ASSIGNMENT >> Nothing but a number is needed: the count of lines below that include "will".

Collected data
···

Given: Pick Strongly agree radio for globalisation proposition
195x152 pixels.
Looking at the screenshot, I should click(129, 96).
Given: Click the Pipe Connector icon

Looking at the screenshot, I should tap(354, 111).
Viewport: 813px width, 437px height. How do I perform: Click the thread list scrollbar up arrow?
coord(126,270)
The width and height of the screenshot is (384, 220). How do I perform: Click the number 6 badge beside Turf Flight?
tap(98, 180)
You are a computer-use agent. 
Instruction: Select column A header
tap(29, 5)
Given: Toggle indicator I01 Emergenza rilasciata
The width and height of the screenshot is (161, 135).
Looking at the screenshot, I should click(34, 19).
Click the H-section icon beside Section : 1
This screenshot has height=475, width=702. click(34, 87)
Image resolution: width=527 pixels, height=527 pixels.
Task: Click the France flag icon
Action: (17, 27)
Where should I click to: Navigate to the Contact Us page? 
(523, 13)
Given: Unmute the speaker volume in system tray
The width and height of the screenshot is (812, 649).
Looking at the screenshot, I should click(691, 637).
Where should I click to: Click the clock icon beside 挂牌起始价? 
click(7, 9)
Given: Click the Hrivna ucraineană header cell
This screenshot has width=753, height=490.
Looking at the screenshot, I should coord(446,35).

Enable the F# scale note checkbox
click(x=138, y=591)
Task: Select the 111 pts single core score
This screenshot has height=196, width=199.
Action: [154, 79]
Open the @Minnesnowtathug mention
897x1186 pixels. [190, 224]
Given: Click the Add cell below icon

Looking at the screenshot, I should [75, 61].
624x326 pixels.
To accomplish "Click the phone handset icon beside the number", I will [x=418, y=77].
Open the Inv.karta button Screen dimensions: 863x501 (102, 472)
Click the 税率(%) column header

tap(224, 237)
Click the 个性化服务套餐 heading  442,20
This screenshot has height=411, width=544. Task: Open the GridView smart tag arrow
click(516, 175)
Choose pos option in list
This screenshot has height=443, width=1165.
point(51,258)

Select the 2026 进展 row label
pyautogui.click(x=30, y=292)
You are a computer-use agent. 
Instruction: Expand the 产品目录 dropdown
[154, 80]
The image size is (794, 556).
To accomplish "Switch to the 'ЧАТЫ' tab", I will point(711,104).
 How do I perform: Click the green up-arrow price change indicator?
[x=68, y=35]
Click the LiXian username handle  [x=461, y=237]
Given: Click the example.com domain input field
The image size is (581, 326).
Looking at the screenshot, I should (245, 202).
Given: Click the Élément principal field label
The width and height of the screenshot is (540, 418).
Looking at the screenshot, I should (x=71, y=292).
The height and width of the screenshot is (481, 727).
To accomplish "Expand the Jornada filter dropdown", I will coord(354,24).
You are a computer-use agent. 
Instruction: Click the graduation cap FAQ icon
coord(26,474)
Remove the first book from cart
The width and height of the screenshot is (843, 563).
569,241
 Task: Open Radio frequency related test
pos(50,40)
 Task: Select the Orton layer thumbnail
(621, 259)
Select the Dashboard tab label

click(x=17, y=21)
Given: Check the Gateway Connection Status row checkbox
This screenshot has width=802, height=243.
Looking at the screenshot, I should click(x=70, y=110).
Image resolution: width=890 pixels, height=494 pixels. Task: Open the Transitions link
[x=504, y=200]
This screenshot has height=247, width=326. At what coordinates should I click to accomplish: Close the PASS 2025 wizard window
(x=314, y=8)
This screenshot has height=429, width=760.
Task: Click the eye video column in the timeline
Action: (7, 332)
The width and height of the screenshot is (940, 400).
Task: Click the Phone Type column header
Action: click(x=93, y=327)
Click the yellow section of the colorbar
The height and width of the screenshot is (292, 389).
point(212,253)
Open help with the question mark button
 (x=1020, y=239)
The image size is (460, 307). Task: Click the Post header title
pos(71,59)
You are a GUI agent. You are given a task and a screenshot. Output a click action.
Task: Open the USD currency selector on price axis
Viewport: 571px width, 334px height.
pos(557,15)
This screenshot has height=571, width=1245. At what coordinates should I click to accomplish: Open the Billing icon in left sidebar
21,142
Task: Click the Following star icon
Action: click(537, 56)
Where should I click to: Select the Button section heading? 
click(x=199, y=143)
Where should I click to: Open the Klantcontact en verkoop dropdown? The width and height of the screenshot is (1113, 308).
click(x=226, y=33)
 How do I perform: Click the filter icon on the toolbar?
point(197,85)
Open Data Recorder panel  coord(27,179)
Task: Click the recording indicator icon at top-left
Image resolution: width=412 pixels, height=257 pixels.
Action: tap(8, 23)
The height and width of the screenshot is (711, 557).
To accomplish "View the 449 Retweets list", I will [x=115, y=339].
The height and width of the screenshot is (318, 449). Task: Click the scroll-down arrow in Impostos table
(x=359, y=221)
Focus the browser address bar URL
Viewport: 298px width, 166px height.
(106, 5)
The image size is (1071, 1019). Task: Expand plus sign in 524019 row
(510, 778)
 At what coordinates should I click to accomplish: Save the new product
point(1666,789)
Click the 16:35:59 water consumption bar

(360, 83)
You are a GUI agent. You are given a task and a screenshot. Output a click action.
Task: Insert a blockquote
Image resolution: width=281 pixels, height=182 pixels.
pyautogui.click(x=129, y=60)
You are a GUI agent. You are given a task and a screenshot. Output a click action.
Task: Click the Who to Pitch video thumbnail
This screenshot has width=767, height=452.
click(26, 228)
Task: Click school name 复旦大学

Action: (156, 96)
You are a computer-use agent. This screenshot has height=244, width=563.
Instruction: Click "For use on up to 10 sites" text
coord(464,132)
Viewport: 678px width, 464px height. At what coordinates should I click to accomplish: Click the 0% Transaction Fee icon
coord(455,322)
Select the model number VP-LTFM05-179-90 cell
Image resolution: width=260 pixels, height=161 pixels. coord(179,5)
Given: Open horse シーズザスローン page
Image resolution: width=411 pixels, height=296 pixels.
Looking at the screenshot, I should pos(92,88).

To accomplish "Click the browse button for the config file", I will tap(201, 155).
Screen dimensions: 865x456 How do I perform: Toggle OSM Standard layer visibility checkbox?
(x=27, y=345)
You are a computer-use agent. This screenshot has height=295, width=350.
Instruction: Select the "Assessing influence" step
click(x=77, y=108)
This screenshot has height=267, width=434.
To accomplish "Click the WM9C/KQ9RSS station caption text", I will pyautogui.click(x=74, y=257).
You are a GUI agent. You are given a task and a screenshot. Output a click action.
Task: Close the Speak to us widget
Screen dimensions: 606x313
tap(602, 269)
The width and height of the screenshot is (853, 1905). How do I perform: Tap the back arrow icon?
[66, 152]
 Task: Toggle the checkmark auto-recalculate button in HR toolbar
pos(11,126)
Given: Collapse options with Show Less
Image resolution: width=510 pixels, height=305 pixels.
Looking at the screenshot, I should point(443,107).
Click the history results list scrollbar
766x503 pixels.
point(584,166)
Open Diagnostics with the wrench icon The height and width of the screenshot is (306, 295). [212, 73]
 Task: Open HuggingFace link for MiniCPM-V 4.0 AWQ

···

SOLVED PROBLEM >> 6